Soft Alignment Objectives for Robust Adaptation of Language Generation
This addresses the issue of weakened generalization in adapted models for open-ended deployments, though it is incremental as it builds on existing adaptation methods.
The paper tackled the problem of catastrophic forgetting in domain adaptation for language generation models by introducing training objectives based on semantic similarity of predicted tokens to references, resulting in mitigated forgetting while preserving adaptation quality with negligible added compute.
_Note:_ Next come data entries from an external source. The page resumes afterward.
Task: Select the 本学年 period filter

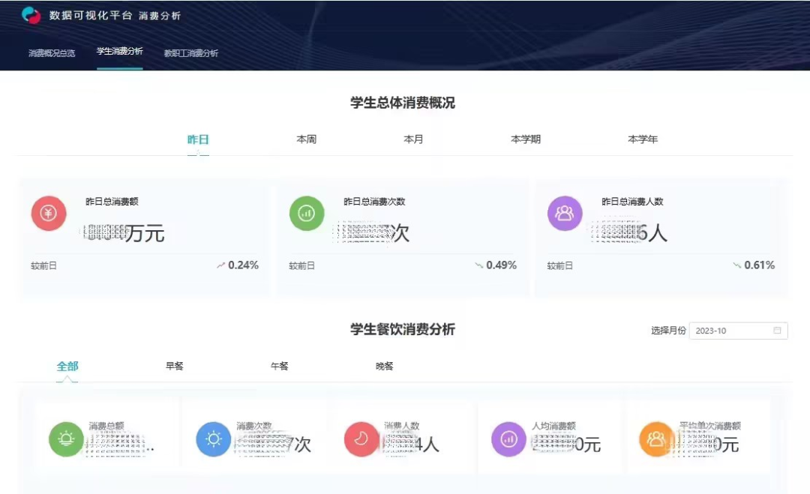Action: [643, 139]
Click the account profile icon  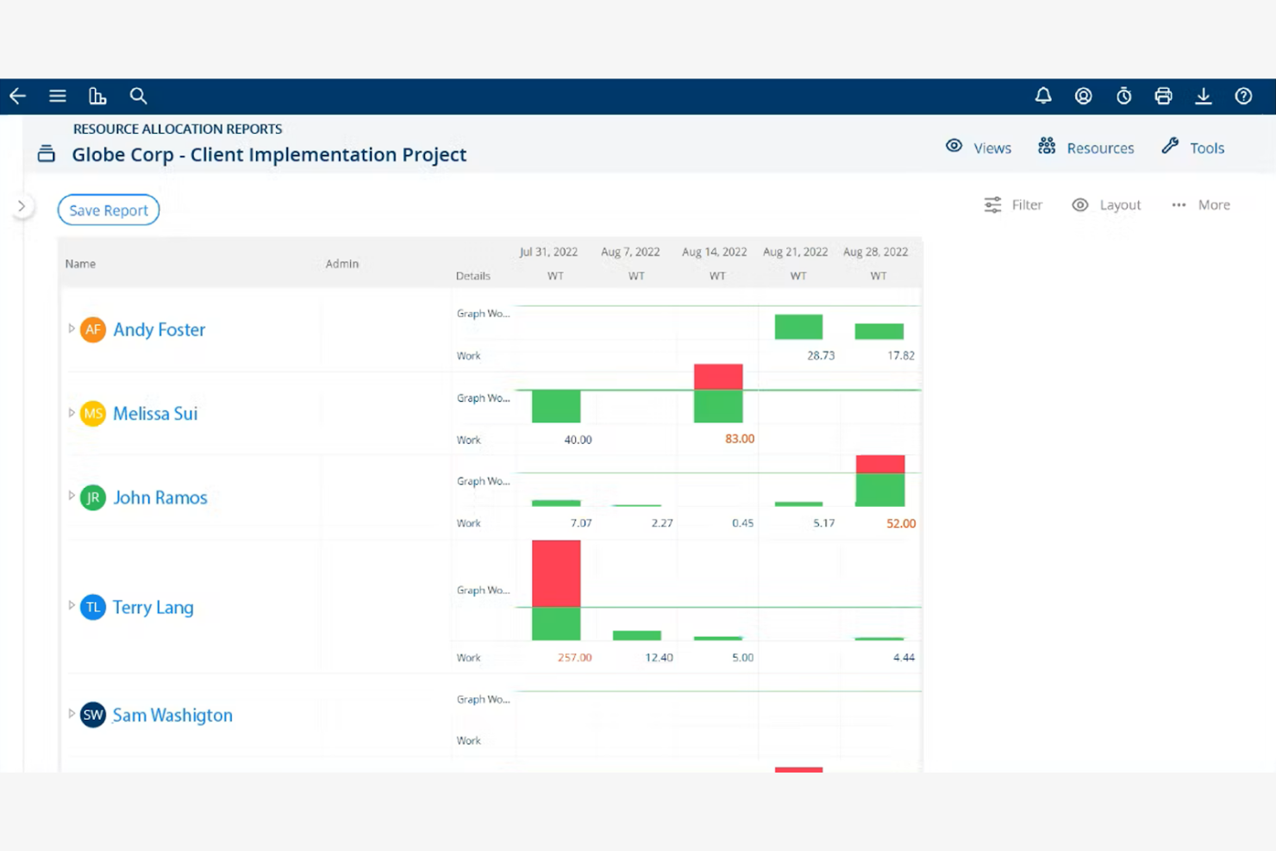1083,96

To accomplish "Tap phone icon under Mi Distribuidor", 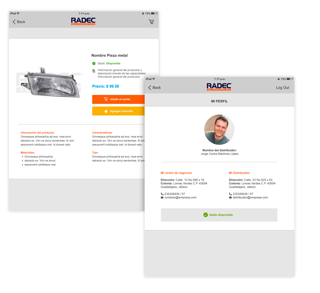I will pyautogui.click(x=230, y=194).
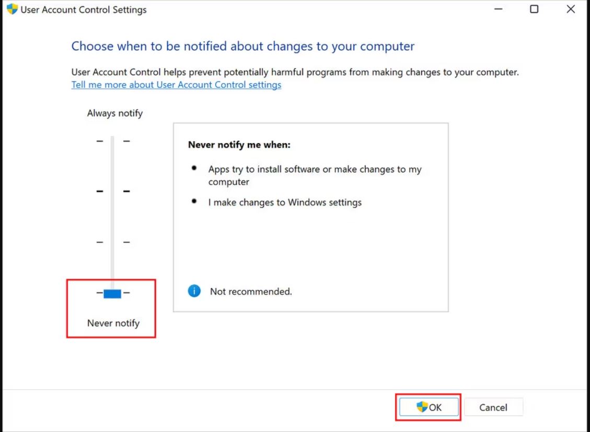The image size is (590, 432).
Task: Click the UAC shield icon in title bar
Action: [x=12, y=9]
Domain adaptation allows generative language models to address specific flaws caused by the domain shift of their application. However, the traditional adaptation by further training on in-domain data rapidly weakens the model's ability to generalize to other domains, making the open-ended deployments of the adapted models prone to errors. This work introduces novel training objectives built upon a semantic similarity of the predicted tokens to the reference. Our results show that (1) avoiding the common assumption of a single correct prediction by constructing the training target from tokens' semantic similarity can mitigate catastrophic forgetting during domain adaptation, while (2) preserving the quality of the adaptation, (3) with negligible additions to compute costs. In the broader context, the objectives grounded in a continuous token similarity pioneer the exploration of the middle ground between the efficient but naïve exact-match token-level objectives and expressive but computationally- and resource-intensive sequential objectives.